Should the US blame high healthcare spending on fee-for-service? Maybe not, researchers say

In the U.S., fee-for-service medicine has long been cited as creating incentives for overuse of medical services, which ultimately leads to higher spending. But with structured fee negotiations and standardized prices, high-income countries like France, Germany and Japan have seen some success with fee-for-service models, according to a new analysis published in Health Affairs.

For the analysis, health policy researchers examined how the fee-for-service systems for outpatient physician reimbursement in the three countries operate compared to the U.S. The researchers reviewed literature, interviewed policy experts in the three countries and visited all the countries between 2016 and 2018 to collect information. 

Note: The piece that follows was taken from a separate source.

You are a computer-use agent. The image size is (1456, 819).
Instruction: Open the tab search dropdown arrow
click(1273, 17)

While the approaches of each country vary, France, Germany and Japan all use centralized fee negotiations. This type of fee-for-service model appears to be economically sustainable in the three countries analyzed. 

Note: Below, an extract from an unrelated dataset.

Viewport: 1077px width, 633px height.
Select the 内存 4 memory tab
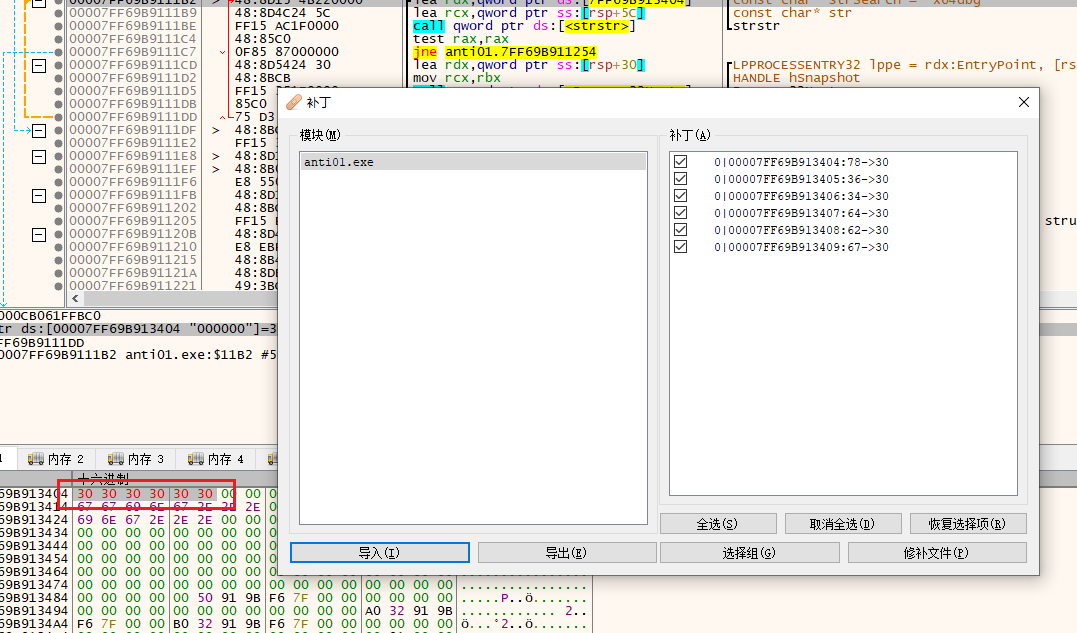coord(217,459)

The authors acknowledge using fee-for-service physician payment models creates some tension between physicians and the government. Physicians in Japan, France and Germany earn lower incomes than their U.S. counterparts because the countries limit physician income by standardizing and adjusting their reimbursement.

Still, "marking fee-for-service as the major cause of high healthcare spending in the U.S. is problematic, especially as countries with lower prices and expenditures use fee-for-service systems," the authors said. They added: "Americans should work within their institutional framework to allow for greater standardization of prices based on negotiation. Such an approach would be a shift away from the current system, in which payment negotiations lack transparency."